3巻<花咲く乙女たちのかげにⅠ>p186-216.
今日はちょっと寝不足だったので、あまり読み込めていないかもしれません。
スワンの変貌は色々説明されているけれど、よく分からない部分もあります。
2巻までスワンは慎み深く洗練された社交性の持ち主として描かれていたように思いますが、今のスワンは、交流する相手の選び方も、その相手を話題にするやり方も、一言で言うと、一気にくだらなくなったような感じがあります。
色々な言葉でそれが説明されていますが、要はオデットの経歴から夫妻としては社交界からシャットアウトされてしまい(スワン個人としてはまだ交流がある様子)、余裕がなくなったということでしょうか。

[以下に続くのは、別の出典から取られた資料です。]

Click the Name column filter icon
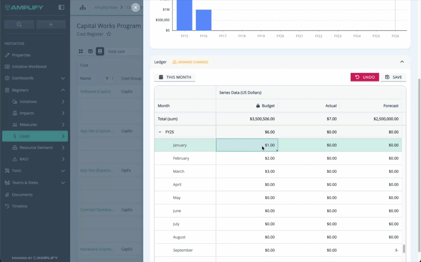The height and width of the screenshot is (262, 421). tap(107, 79)
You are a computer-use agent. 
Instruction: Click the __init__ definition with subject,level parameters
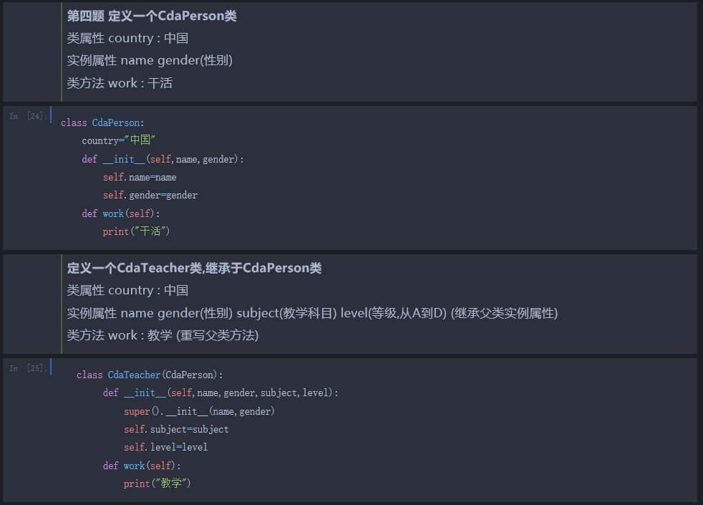click(x=220, y=393)
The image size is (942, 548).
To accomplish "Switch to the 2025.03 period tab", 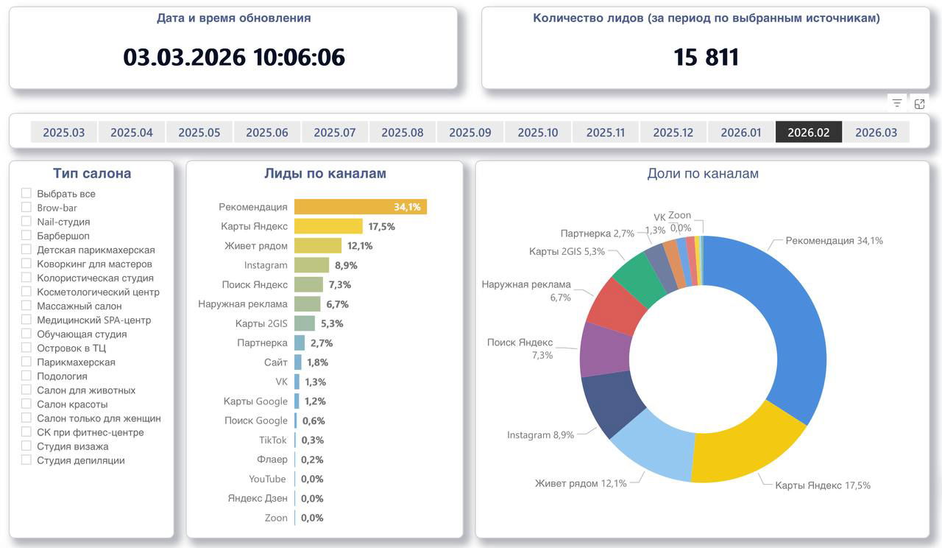I will [x=63, y=132].
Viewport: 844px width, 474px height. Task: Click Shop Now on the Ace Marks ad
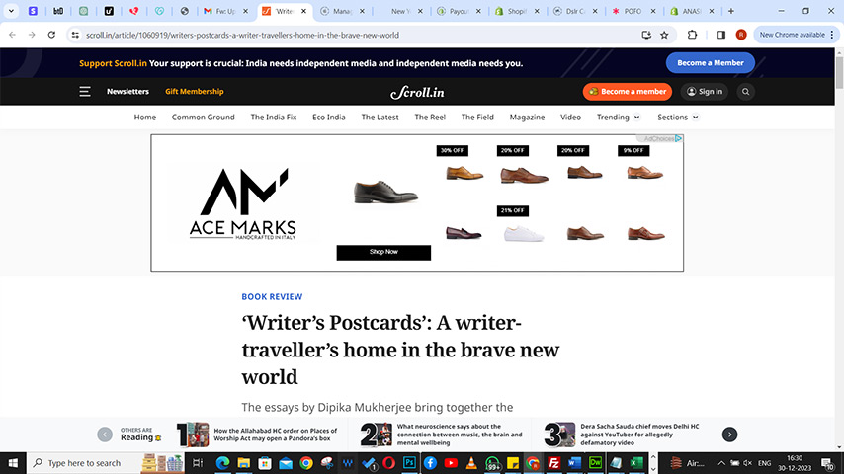point(383,253)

どの世界でも一流の人より二流くらいの人の方がマウントをとりたがるようなところはあると思いますが、置かれた立場が変わったとしても、同じジャンルのことについてここまで変わるかなあと思います…。
オデットがコタール夫人と付き合って何のメリットがあるのかという所については、主人公の父親が理解に苦しむ一方で、母親は同じ女性だからか鋭く理解していますよね。
要は、かつての交際仲間に今の自分の華やかな交友関係を触れまわってもらうことで、自分が羨望のまなざしを浴びることに繋げたいみたいな期待があるんですよね。
今ならSNSがあるからわざわざ人を介する必要もないのかもしれません。でも、逆に「映えるものじゃなきゃ自慢にならないから価値が半減する」くらいに思う気持ちと似ているような気もします。
ここでドレフュス事件のことが触れられていますが、後でもっと出てくるようですね。
もう少し歴史や時代背景というか、当時のパリの文化や雰囲気を深く理解していたら、もっと見えてくるものもあるのかなぁと思うのですが…(正直、オデットが社交上とんでもなく非常識なことを口走るという箇所も、註がないと理解が難しかったです)。
この小説の中では、恋愛ってこういうものみたいなことが多々書かれていますが、どれも深みがあって面白いなと思います。
今回は、スワンが知性に関してもお粗末なオデットの話を感心してうっとり聴く一方、オデットはスワンが深遠なことを話しても関心を示さず時には厳しく反論するという箇所で、エリートが俗悪な相手に隷属するのが多くの夫婦の掟と結論づけられていました。
スワン夫妻とは男女逆の場合もあるようですが、確かに、そういうカップルってありがちなのかもしれませんね。
それから、スワンは自分が訪ねてオデットが出てくれなかった際、オデットがフォルシュヴィルと寝ていたのかについて、嫉妬を感じなくなった後も知ろうとはしていたようです。
このあたりの複雑な心は、結構理解するのが難しいです。こんな修羅場みたいなこと経験したことないので(笑)
スワンに関しては、ひときわ厚みのある記述がなされているなあと感じます。